Agentic SRE Advanced By Samson Tanimawo, PhD Published Jul 21, 2026 5 min read

Structured Output for SRE Agents: When to Use It

JSON schemas force the model to return parseable output but cost reasoning quality. The cases where structured output is worth it, and the cases where free-form plus a parser wins.

When structured output is the right choice

Structured output works best when the consumer is code. If the agent's output goes to a tool that needs to dispatch on a field, structured output is non-negotiable. "severity" must be a string from a fixed set; "score" must be a float.

It also works when the agent's output is a contract between agents. The triage agent emits a hypothesis with named fields; the remediation agent reads the hypothesis. Structure is the contract.

Structured output is not always best for the human-facing case. A free-form summary is often more useful for an on-call engineer than a JSON object. Match the format to the consumer.

Schema design that holds up

Keep schemas small. Five to ten fields is plenty for most agent outputs. Larger schemas confuse the model; smaller schemas force ambiguity.

Use enums where possible. Severity should be an enum (low/medium/high/critical), not a free-form string. Enums prevent drift and make downstream code simpler.

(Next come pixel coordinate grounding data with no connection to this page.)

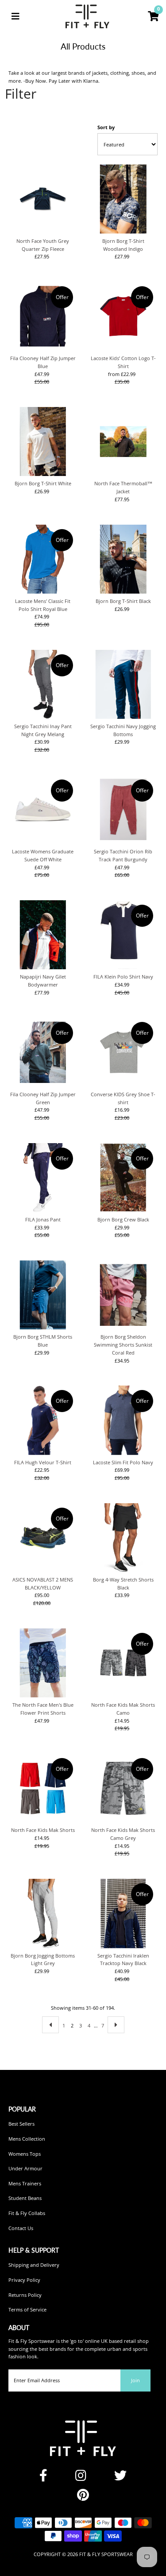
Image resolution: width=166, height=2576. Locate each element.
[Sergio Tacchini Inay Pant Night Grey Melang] (42, 684)
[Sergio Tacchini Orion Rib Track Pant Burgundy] (123, 809)
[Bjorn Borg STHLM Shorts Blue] (42, 1294)
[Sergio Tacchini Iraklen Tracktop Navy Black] (123, 1913)
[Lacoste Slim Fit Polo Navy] (123, 1420)
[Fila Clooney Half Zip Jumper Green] (42, 1051)
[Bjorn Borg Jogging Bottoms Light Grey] (42, 1913)
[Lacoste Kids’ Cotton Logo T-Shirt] (123, 316)
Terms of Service (27, 2309)
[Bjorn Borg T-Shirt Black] (123, 559)
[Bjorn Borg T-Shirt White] (42, 441)
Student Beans (25, 2198)
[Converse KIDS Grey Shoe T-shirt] (123, 1051)
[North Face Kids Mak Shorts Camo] (123, 1662)
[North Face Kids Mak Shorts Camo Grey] (123, 1788)
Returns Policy (25, 2295)
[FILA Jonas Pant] (42, 1177)
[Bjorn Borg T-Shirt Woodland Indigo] (123, 198)
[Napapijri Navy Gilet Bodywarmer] (42, 934)
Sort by (106, 127)
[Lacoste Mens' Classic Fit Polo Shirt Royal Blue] (42, 559)
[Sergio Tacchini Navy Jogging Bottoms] (123, 684)
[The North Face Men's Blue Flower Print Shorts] (42, 1662)
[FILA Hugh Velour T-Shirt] (42, 1420)
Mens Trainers (24, 2183)
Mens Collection (26, 2138)
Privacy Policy (24, 2280)
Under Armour (25, 2168)
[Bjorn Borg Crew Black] (123, 1177)
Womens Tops (24, 2153)
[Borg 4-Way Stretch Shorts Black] (123, 1537)
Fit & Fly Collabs (26, 2213)
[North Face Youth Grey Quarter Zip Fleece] (42, 198)
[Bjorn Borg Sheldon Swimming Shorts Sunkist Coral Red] (123, 1294)
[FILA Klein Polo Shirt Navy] (123, 934)
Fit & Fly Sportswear (106, 2554)
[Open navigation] (15, 16)
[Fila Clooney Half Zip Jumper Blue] (42, 316)
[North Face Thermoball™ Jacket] (123, 441)
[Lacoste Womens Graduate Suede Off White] (42, 809)
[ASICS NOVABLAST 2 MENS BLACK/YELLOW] (42, 1537)
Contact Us (20, 2228)
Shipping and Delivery (33, 2264)
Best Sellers (21, 2123)
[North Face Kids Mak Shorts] (42, 1788)
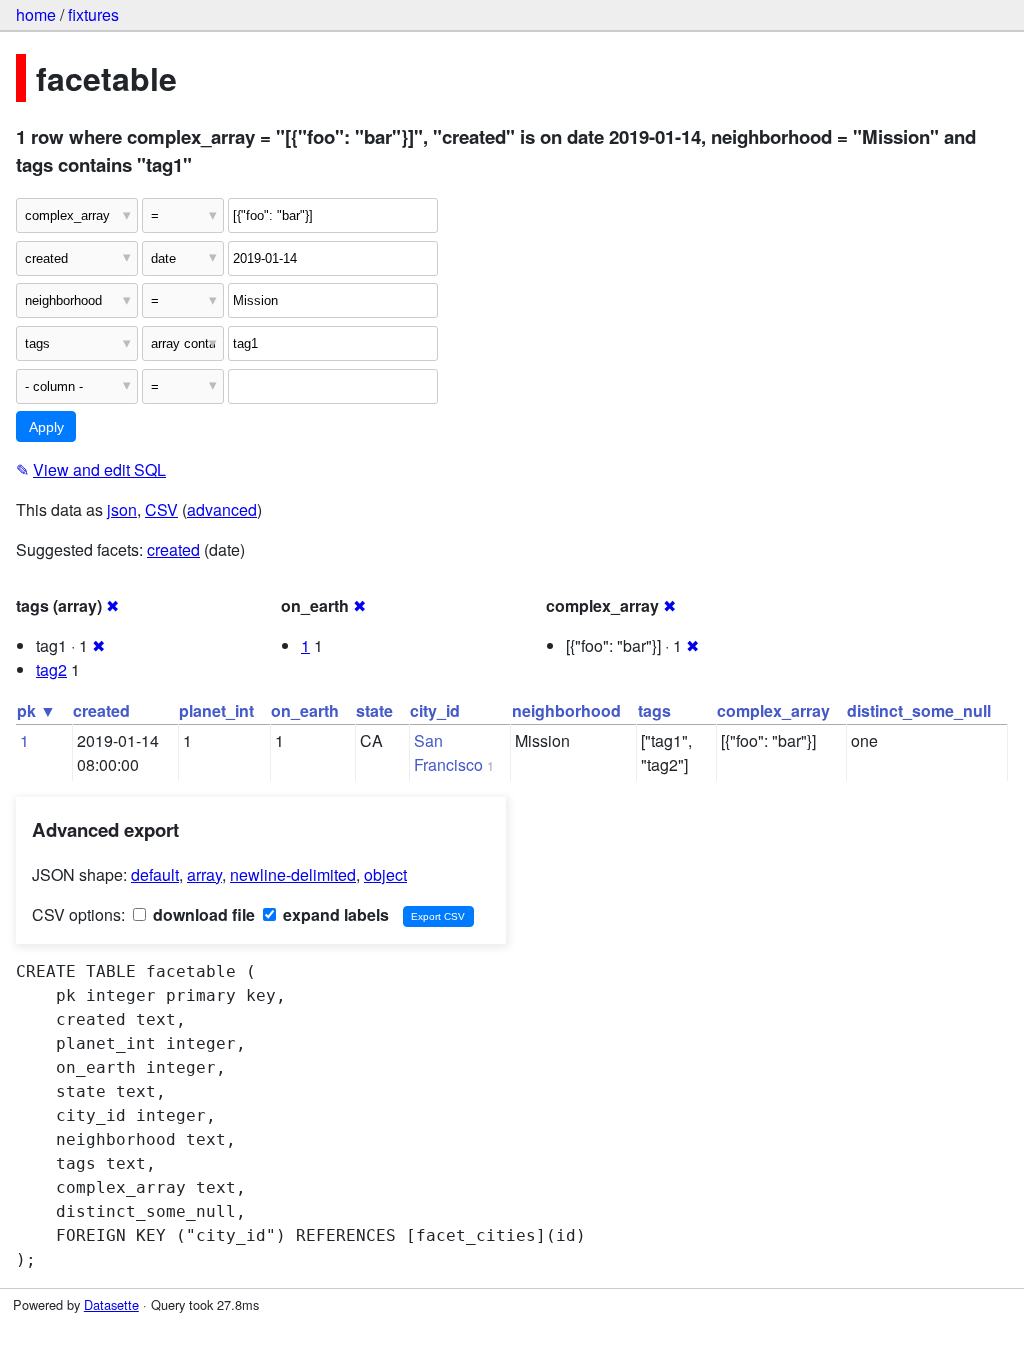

Include a confidence field. The agent should self-report how confident it is in each output. Downstream code can branch on confidence: high-confidence auto-routes, low-confidence escalates.

The reasoning quality cost

Forcing a JSON schema costs reasoning quality. The model spends some attention on schema compliance instead of the underlying problem. The penalty is real but small for modern models; budget 5-10% accuracy.

For trivial schemas (one or two fields), the cost is negligible. For complex schemas (deeply nested, with conditional fields), the cost can hit 20%. Keep schemas flat.

If the cost is unacceptable, switch to free-form output and parse it with a second model call. The two-call pattern is more expensive in dollars but recovers the reasoning quality.

Validation as a safety net

Every structured output goes through validation before being trusted. The model can produce malformed JSON, miss required fields, or invent enum values. Validation catches all three.

When validation fails, retry once with the error message in the prompt. The model usually self-corrects on the second try. After two failures, fall back to a manual path.

Track validation failure rates. A spike usually indicates a model regression or a schema drift. The metric is a leading indicator of agent health.

Evolving the schema over time

Schemas drift. Fields get added, removed, renamed. Treat the schema as an API; version it. v1 is the launch contract; v2 is the next.

Migration is non-trivial. Existing prompts, tools, and downstream code all reference the schema. Plan migrations as you would plan database migrations: explicit, reversible, dual-write where possible.

Resist the temptation to over-evolve. Schema churn confuses the model and the team. Only add a field when there is a concrete consumer for it.

What to do this week

Pick one agent that emits free-form output today. Sketch a structured-output schema for it: five to seven fields, mostly enums. A/B run for a week (free-form vs structured). Compare reasoning quality, downstream parsing reliability, and overall pipeline simplicity. Most agents that interact with code benefit from the switch.